Data for this task ▸
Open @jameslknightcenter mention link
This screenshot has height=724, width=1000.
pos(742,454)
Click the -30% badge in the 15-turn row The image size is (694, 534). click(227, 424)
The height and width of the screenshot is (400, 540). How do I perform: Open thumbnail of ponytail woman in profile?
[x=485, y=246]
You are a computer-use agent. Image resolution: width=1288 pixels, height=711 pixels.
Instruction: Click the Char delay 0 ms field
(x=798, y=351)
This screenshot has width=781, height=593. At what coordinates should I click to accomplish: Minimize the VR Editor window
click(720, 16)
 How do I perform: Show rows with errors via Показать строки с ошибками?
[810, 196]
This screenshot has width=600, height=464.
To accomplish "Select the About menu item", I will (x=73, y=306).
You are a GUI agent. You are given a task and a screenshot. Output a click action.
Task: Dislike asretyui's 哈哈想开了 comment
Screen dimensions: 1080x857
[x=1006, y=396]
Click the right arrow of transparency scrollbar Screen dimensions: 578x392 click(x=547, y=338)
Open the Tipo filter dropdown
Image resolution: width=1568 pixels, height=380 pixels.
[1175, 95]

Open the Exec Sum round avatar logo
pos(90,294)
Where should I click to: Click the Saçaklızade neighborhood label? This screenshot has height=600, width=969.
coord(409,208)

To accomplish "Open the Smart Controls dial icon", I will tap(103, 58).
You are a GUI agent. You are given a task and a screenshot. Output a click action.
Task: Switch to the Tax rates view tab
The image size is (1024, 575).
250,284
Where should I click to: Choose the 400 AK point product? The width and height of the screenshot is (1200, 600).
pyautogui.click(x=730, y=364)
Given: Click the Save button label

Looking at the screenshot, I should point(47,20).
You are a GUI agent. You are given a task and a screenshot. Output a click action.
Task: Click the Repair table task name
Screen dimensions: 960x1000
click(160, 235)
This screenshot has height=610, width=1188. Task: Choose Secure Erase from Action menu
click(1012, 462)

Instructions to follow ▸ Beginning of the records through the line with "This screenshot has width=600, height=464.": return that span exactly and stop there.

Answer to this exercise ▸
Open @jameslknightcenter mention link
This screenshot has height=724, width=1000.
pos(742,454)
Click the -30% badge in the 15-turn row The image size is (694, 534). click(227, 424)
The height and width of the screenshot is (400, 540). How do I perform: Open thumbnail of ponytail woman in profile?
[x=485, y=246]
You are a computer-use agent. Image resolution: width=1288 pixels, height=711 pixels.
Instruction: Click the Char delay 0 ms field
(x=798, y=351)
This screenshot has width=781, height=593. At what coordinates should I click to accomplish: Minimize the VR Editor window
click(720, 16)
 How do I perform: Show rows with errors via Показать строки с ошибками?
[810, 196]
This screenshot has width=600, height=464.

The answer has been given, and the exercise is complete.